McAllister miró sombríamente al archimillonario, pero no pronunció palabra. En lo alto de la plataforma habían aparecido Watson, Ramírez y Hernández. Un gran cesto de mimbre, pendiente del cable de la grúa, les depositó en el suelo bajo la atenta mirada de Martindale, que permanecía de pie en la plataforma.
McDermit, que había recogido la ametralladora de Erle, les escoltó hasta donde estaba el grupo de mister Peace. Watson conservaba su imperturbable flema británica, en tanto los mexicanos mascullaban amenazas y juramentos.
Al llegar hasta su «patrón» los dos vaqueros intentaron a la vez explicar lo ocurrido, mezclando sus palabras y maldiciones de tal forma que no había manera de entenderles.
—Dejadlo estar —refunfuñó mister Peace atajándoles con un ademán—. No importa cómo fue. El caso es que os dejasteis sorprender.
—¿Quién iba a pensar una porquería así de Martindale? —protestó Ramírez.
El mismo cesto de mimbre hizo otro viaje depositando en tierra a mistress Whitney y a la señorita Mildred Harlow. En el intervalo, el zumbido de la turbina de la astronave, accionada por el vapor que levantaba una caldera atómica, había aumentado en potencia anunciando con ello que las dínamos estaban generando bastante energía para hacer despegar al cohete.

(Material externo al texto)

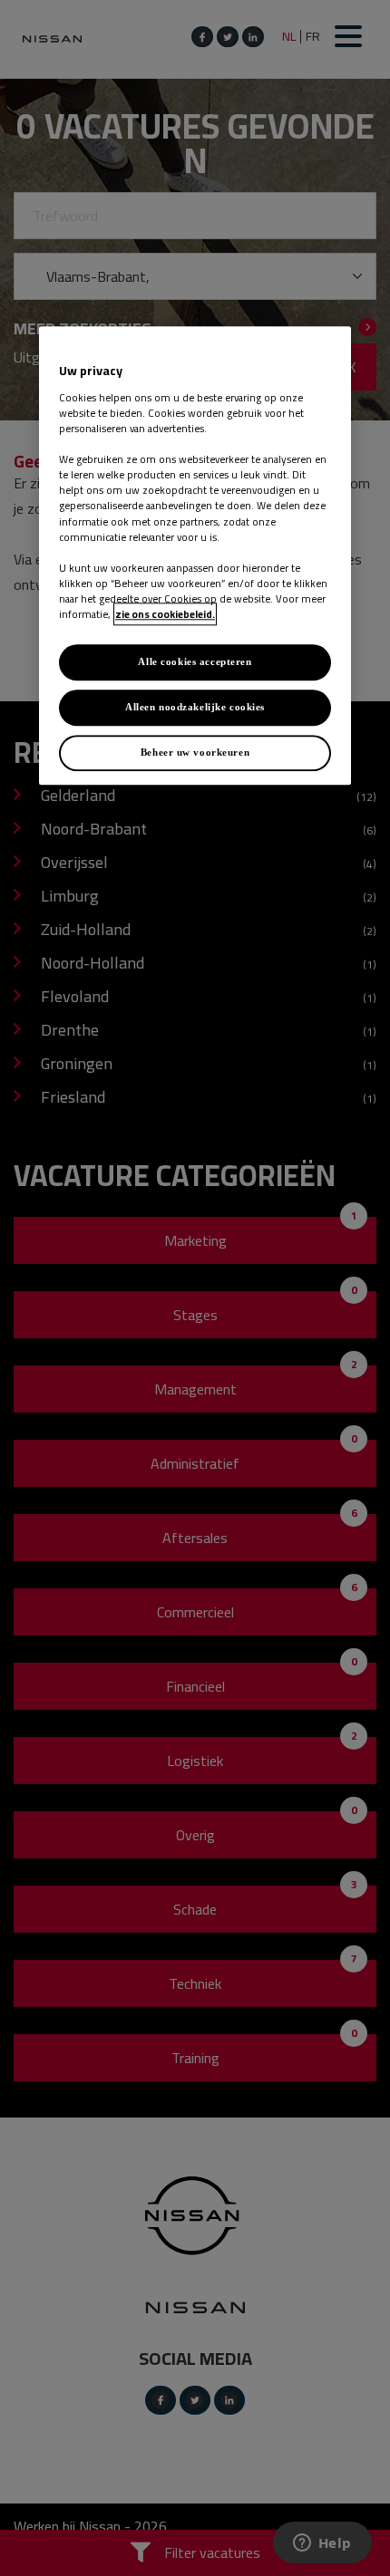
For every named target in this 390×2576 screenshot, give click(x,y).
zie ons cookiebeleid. (165, 613)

—Pónganse en fila con los demás, y no se muevan —ordenó McAllister a las dos mujeres.
Desde la plataforma, Martindale hizo una seña a alguien que estaba dentro de la astronave. El cesto de mimbre empezó a subir velozmente.
—¡Eh, alto! ¡Esperen! —gritó McDermit dando un brinco de sorpresa y echando a correr hacia el cohete.

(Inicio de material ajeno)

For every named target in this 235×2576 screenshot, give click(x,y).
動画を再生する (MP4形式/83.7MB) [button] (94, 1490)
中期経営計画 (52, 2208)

—¡Aguarden... eh, que faltamos nosotros! —gritó McAllister a su vez lanzándose a la carrera en persecución del cesto.
De las alturas llegó una carcajada burlona.
—¡Adiós, bobalicones! —gritó Martindale.
Los dos ingenieros todavía alcanzaron a tocar el fondo del cesto con las puntas de los dedos. Luego se quedaron un instante como alelados, viendo al cesto que se elevaba rápidamente por encima de sus cabezas hacia la plataforma que ya no podían alcanzar.
—¡Sucios... perros... traidores! —aulló McDermit en un estallido de rabia. Y echándose la ametralladora a la cara rompió a disparar furiosamente contra la plataforma.
Ted Martindale se apresuró a ponerse a salvo metiéndose de un salto dentro de la aeronave.
—¡Traidores, traidores... traidores! —gritaba McDermit acompañando cada rugido de una descarga de ametralladora.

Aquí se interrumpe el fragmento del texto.